The surface loses its heat in several ways: some heat is emitted as infrared radiant energy; some heat evaporates liquid water at the surface, which goes into the atmosphere as water vapor; some heat is conducted into air near the ground -- since hot air rises, this air may move upward, to be replaced by colder air -- a process called convection. When convection and radiation operate in the atmosphere, with the heat source at the ground, the resulting temperature decreases with height.

When convection dominates, the rate at which T(z) decreases is called the adiabatic lapse rate. In Earth's atmosphere, the adiabatic lapse rate is about 9.8 degrees C/kilometer (28.3 degrees F/mile). However, if there is water vapor in the air, as there often is, it may condense as the air rises and cools, releasing some heat. So moist air cools more slowly as you go up -- at a rate called the moist adiabatic lapse rate, which is about 6.5 degrees C/kilometer (18.8 degrees F/mile). A discussion of convection, adiabatic lapse rates, and atmospheric heating can be found in meteorology books, or in any good encyclopedia.

Some activities:

1. Discuss what happens to sunlight that reaches the Earth.

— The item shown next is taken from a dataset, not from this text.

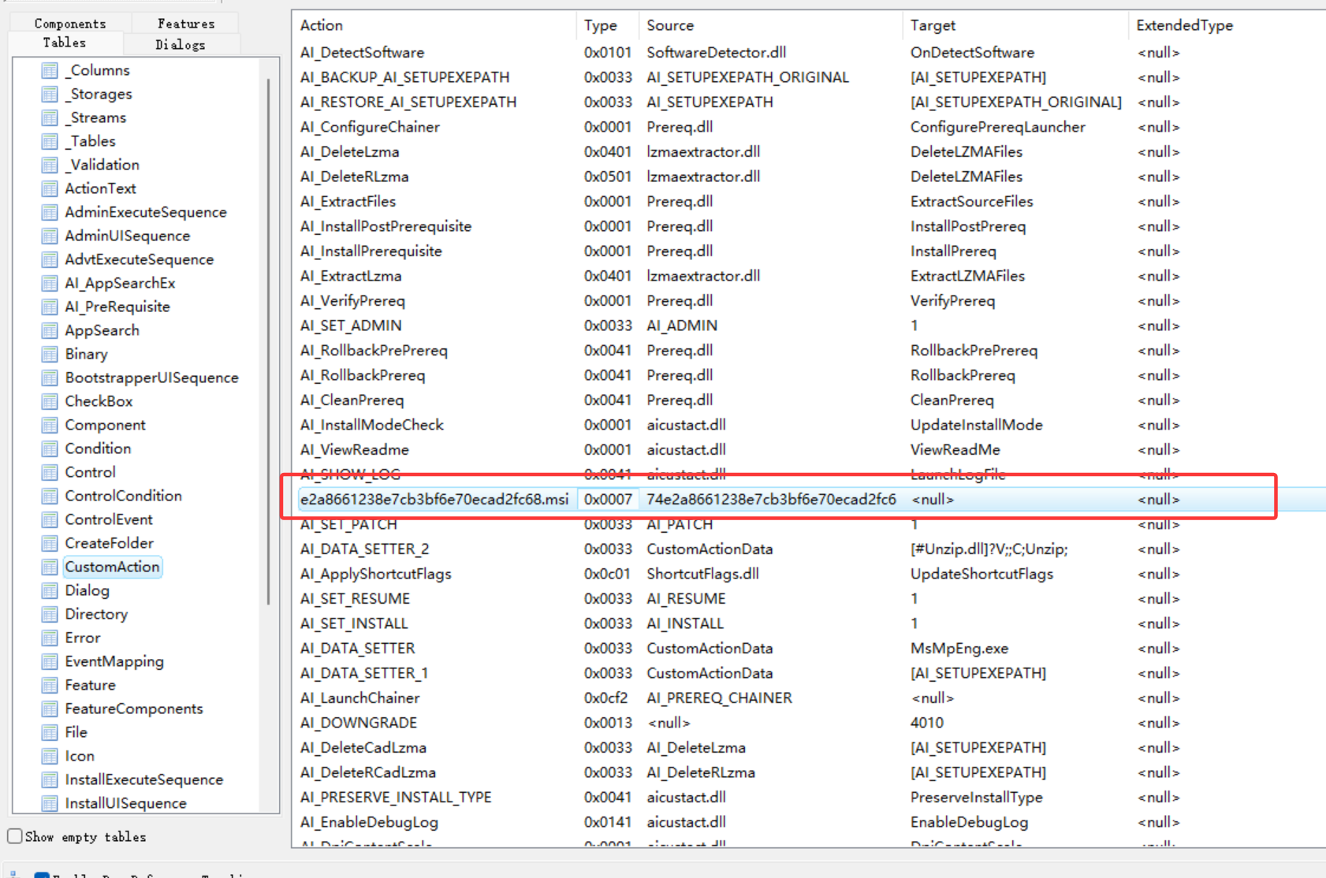Select the AI_PreRequisite table
The width and height of the screenshot is (1326, 878).
pos(117,307)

2. Discuss convection and the dry adiabatic lapse rate. Predict T(z).

3. Compare the plot of T(z) from Solo Spirit with the prediction.

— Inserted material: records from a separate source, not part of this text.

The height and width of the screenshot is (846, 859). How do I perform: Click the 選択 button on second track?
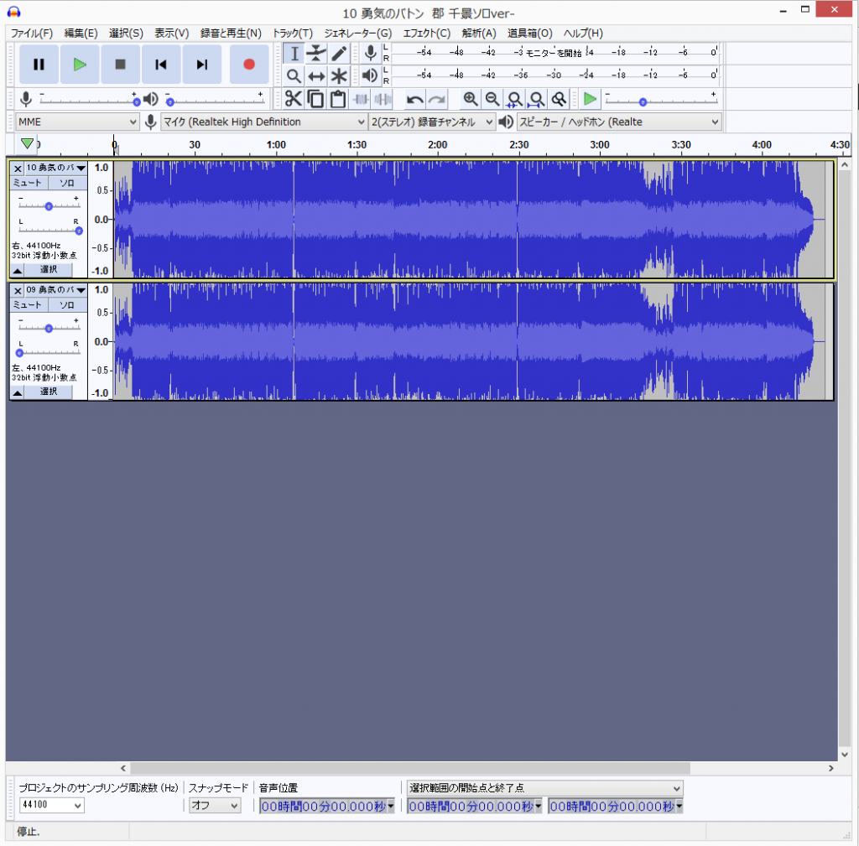pos(49,392)
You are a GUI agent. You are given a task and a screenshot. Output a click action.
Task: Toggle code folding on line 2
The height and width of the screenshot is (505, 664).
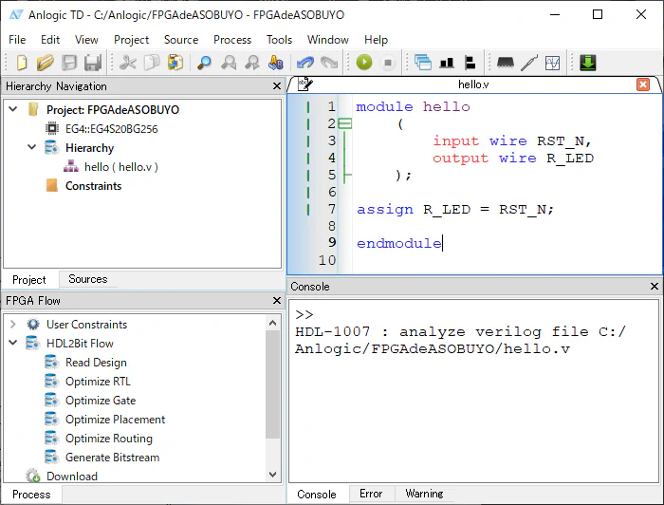[x=344, y=124]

4. As temperature decreases in the atmosphere, the amount of humidity in the air usually goes down very rapidly, since cold air cannot hold nearly as much water vapor as warm air. (An equation called the Clausius-Clapeyron relation, which can also be found in standard references, describes how much water vapor can be held by air as a function of temperature.) Using T(z), you might calculate the maximum amount of water vapor the air could hold at each elevation.

5. What is the relationship between T(z) and q(z), as measured by Solo Spirit? How does it compare to the predicted maximum based on the Clausius-Clapeyron relation (Call this quantity qmax(z)).

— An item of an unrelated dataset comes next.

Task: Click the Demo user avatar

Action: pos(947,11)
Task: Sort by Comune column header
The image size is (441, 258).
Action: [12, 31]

6. Discuss the "environment" at elevation, using your knowledge of p(z), T(z), and q(z). Is the lifestyle of people living high in the Andes or the Himalayas adapted to these conditions?

7. Are there differences in the relationships between T(z), q(z), and qmax(z) in the Solo Spirit data that relate to the presence of clouds or storms? -- Even at the same elevation, conditions change from place to place in the Earth's atmosphere. The wind determines how quickly and in what direction the balloon visits new places. -- go to Topic 4.

Topic 4. Wind and the Global Picture of Weather

What can we say about the winds aloft, based on the changing location of Solo Spirit?

In the 1830's, aeronaut Charles Green noted that at 10,000 feet elevation, there seemed to be a strong, steady westerly (west to east) wind blowing across Europe. He planned his November 1836 flight aboard the Royal Vauxhall, which took him and two companions from London to Weilburg, Germany, based on his knowledge of this wind. The flight set the world distance record of 380 miles.

By 1842, John Wise, an American, had also discovered a strong westerly wind at about 12,000 feet. He relied on this wind for his July 1859 trip from Washington Square, St. Louis to Henderson, New York, an adventure that set the world distance record at 809 miles. By this time, Wise, Green, and others had speculated about the possibility of ballooning across the Atlantic -- from west to east, of course.

Not much was known about the inner workings of the atmosphere. It was impossible to get a synoptic view of the planet. There were no satellite images or soundings, and even communication among ground observers at different locations was difficult by today's standards. Balloons were at the cutting edge...

The modern picture of the atmosphere is based on a combination of computer programs called general circulation models (GCMs) and regular observations from satellites, unmanned weather balloons, airplanes, ships, and weather stations. These days, balloon adventures, including Solo Spirit's, make use of the best available data from all these sources. But there are still uncertainties.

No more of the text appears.